■ Exercise: Please show every line in the entries below that includes the word "badge".

Exercise input Block Start

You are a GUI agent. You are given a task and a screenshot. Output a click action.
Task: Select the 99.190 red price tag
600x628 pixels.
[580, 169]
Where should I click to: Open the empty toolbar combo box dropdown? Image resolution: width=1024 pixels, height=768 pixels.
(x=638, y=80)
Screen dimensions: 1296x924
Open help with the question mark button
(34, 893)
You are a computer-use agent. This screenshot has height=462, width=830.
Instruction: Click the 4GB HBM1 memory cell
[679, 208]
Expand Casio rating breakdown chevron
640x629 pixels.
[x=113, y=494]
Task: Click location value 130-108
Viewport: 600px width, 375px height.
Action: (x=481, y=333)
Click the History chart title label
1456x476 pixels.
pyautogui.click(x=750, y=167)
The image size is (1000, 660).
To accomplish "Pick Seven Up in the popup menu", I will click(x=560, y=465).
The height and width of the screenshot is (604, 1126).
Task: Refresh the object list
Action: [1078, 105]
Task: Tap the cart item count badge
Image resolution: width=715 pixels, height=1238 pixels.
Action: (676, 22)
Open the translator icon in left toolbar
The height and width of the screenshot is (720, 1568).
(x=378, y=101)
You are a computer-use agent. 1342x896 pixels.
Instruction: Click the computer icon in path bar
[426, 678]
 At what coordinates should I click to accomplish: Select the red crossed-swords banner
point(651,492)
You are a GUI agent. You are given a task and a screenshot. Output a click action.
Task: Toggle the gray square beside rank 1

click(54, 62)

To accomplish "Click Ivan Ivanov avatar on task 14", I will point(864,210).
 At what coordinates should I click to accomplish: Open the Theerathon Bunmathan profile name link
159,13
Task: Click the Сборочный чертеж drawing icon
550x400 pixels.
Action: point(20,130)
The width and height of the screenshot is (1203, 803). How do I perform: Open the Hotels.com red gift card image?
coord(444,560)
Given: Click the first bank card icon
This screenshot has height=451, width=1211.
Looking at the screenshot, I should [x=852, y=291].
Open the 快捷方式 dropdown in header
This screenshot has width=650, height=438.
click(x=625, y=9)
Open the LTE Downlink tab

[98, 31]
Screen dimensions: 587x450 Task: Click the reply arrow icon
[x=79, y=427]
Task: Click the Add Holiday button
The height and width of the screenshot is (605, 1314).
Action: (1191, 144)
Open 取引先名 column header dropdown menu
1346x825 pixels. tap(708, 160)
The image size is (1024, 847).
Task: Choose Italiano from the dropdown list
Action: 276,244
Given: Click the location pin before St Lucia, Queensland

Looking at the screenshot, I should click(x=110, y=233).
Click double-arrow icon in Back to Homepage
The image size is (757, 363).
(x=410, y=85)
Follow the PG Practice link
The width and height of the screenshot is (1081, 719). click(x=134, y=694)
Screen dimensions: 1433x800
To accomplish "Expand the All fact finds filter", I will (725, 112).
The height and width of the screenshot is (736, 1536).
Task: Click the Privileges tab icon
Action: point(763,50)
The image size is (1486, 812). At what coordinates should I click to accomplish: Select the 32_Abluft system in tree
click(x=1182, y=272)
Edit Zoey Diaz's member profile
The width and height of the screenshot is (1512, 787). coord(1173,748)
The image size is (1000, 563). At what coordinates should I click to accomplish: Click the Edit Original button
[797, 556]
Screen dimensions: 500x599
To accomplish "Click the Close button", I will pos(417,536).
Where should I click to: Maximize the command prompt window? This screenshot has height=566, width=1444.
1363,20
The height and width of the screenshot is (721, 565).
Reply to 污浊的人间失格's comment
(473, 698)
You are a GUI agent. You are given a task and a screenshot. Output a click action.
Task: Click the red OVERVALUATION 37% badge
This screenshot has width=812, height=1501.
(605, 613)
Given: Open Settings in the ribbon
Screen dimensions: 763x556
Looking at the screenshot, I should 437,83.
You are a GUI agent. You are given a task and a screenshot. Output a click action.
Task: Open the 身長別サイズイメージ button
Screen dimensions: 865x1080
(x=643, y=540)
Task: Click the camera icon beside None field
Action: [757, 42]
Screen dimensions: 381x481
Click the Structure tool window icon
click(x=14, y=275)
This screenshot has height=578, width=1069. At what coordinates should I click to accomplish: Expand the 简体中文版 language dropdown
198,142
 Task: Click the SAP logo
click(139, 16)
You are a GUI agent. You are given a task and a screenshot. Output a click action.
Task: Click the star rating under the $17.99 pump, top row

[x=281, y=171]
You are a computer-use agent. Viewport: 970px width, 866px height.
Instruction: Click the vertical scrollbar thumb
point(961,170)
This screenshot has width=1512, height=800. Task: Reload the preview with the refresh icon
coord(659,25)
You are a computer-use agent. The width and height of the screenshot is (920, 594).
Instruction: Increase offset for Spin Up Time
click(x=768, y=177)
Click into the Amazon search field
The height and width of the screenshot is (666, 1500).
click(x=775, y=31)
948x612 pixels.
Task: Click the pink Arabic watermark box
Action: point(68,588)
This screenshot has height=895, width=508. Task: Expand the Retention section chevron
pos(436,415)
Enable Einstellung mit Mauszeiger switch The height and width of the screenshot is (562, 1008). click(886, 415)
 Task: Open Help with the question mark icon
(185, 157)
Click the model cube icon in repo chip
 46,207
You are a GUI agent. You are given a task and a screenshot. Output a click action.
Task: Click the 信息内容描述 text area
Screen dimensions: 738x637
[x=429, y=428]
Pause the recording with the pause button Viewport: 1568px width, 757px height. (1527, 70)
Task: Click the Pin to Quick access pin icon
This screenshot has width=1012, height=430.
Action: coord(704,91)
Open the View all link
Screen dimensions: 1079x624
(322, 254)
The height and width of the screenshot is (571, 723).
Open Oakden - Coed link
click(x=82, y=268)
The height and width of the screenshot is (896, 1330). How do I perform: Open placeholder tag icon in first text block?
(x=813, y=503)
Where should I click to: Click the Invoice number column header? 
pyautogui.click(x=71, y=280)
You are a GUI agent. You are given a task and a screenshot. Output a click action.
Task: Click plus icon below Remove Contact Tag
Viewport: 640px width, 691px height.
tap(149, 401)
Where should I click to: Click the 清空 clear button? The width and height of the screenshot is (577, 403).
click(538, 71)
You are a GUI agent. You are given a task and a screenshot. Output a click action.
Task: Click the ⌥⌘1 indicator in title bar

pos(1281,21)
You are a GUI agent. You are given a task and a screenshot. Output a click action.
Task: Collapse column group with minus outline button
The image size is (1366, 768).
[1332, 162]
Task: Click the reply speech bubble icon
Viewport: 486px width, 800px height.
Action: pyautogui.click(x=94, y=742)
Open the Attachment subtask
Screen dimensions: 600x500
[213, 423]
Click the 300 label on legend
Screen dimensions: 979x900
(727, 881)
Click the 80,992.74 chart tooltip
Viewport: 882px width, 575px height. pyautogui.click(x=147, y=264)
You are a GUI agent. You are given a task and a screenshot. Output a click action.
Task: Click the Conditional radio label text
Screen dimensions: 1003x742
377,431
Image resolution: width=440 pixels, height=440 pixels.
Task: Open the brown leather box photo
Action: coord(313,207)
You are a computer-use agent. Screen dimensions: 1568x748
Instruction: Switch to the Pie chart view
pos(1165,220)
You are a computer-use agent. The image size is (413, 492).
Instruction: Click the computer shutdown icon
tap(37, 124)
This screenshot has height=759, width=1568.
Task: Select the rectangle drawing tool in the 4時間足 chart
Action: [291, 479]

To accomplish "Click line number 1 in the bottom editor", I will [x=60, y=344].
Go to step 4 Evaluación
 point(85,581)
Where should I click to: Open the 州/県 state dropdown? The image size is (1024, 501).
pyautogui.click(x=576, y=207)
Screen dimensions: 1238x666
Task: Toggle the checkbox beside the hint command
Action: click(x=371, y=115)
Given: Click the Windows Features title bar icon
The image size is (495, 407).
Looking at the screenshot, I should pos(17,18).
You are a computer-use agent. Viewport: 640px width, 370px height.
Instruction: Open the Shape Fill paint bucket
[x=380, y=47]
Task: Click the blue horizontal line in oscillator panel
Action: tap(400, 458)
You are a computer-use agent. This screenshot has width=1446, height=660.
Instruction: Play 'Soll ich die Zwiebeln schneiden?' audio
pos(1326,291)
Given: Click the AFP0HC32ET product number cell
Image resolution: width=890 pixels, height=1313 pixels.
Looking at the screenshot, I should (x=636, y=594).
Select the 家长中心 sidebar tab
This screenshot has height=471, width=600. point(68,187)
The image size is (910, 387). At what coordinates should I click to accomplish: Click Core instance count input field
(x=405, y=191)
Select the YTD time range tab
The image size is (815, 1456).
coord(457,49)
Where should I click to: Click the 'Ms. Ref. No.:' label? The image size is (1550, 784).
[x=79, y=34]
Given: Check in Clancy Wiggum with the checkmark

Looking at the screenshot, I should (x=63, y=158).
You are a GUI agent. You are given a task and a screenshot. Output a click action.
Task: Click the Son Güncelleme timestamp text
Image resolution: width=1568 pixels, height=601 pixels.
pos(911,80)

Exercise input Block End

■ Result of the exercise:
Task: Tap the cart item count badge
Task: Click the red OVERVALUATION 37% badge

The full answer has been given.